Drug-Drug Combinations Can Enhance Toxicity as Shown by Monocyte-Derived Hepatocyte-like Cells From Patients With Idiosyncratic Drug-Induced Liver Injury

Abstract

Abstract Drug-induced liver injury (DILI) is a major cause for acute liver failure and regulatory actions on novel drugs. Individual patient characteristics are the main determinant of idiosyncratic DILI, making idiosyncratic DILI (iDILI) one of the most challenging diagnoses in hepatology. Individual drug-drug interactions might play a role in iDILI. However, the current approaches to iDILI diagnosis are focused on single drugs as causative agents. For the present analysis, 48 patients with acute liver injury who took 2 drugs and who were diagnosed as iDILI were investigated.

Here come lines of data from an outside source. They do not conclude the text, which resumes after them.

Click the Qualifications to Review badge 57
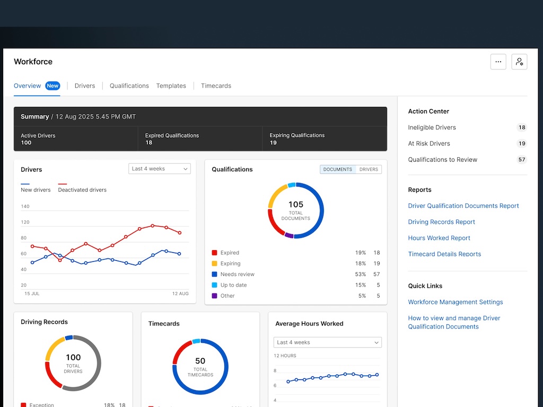 coord(522,160)
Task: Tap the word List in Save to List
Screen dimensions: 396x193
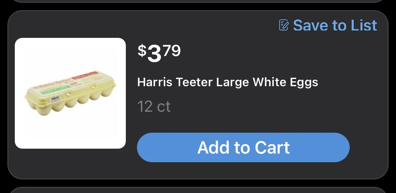Action: point(364,25)
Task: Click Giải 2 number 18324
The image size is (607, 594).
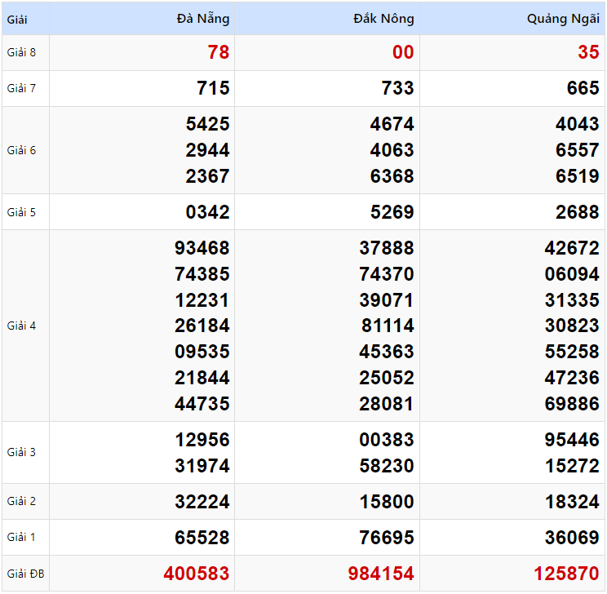Action: [x=572, y=503]
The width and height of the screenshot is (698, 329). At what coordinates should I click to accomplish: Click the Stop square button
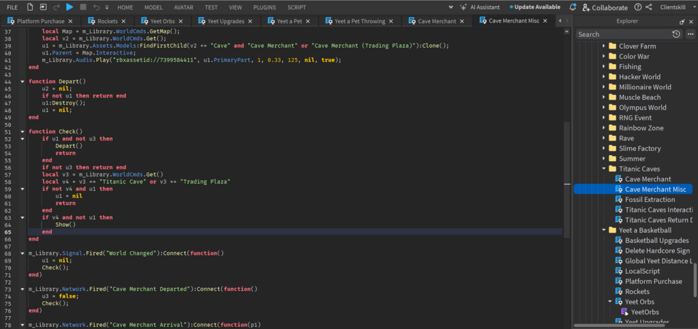click(x=83, y=7)
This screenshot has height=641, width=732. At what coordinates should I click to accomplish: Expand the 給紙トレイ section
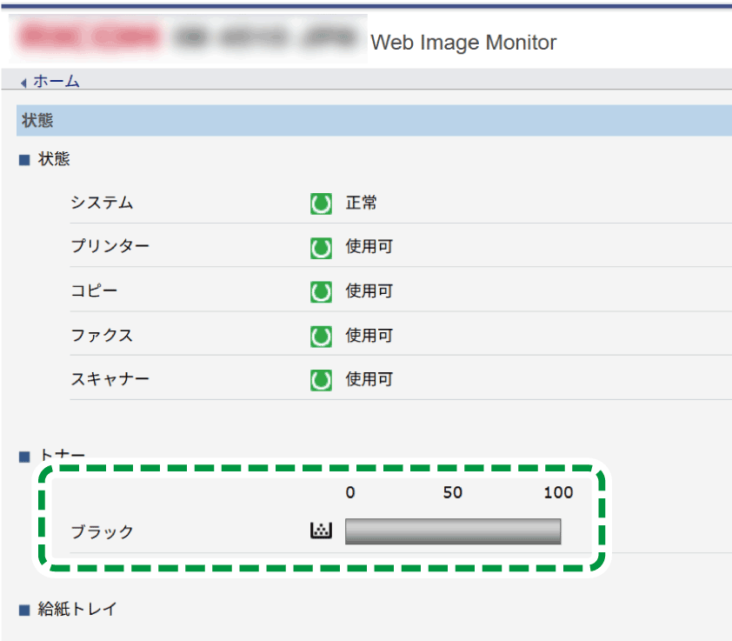[x=74, y=609]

A novel in vitro test was employed using monocyte-derived hepatocyte-like cells (MH cells) generated from these patients. iDILI diagnosis and causality were evaluated using clinical causality assessment supported by Roussel-Uclaf Causality Assessment Method. In 13 of these 48 patients (27%), combinations of drugs increased toxicity in the MH test when compared with the single drugs. Interestingly, whereas in 24 cases (50%) drug-drug combinations did not enhance toxicity, in 11 cases (23%) only the combinations caused toxicity. The incidence of severe cases fulfilling Hy’s law was higher in patients with positive interactions (57% vs 43%; p = .04), with acute liver failure occurring in 40% versus 8% (p = .01). The most common drug combinations causing increased toxicity were amoxicillin/clavulanate (8 of 9 cases) and diclofenac in combination with steroid hormones (4 of 9 cases). Drug-drug interactions may influence the incidence and/or the severity of idiosyncratic DILI. MH cell testing can identify relevant drug-drug interactions. The data generated by this approach may improve patient safety. Study identifier ClinicalTrials.gov NCT 02353455.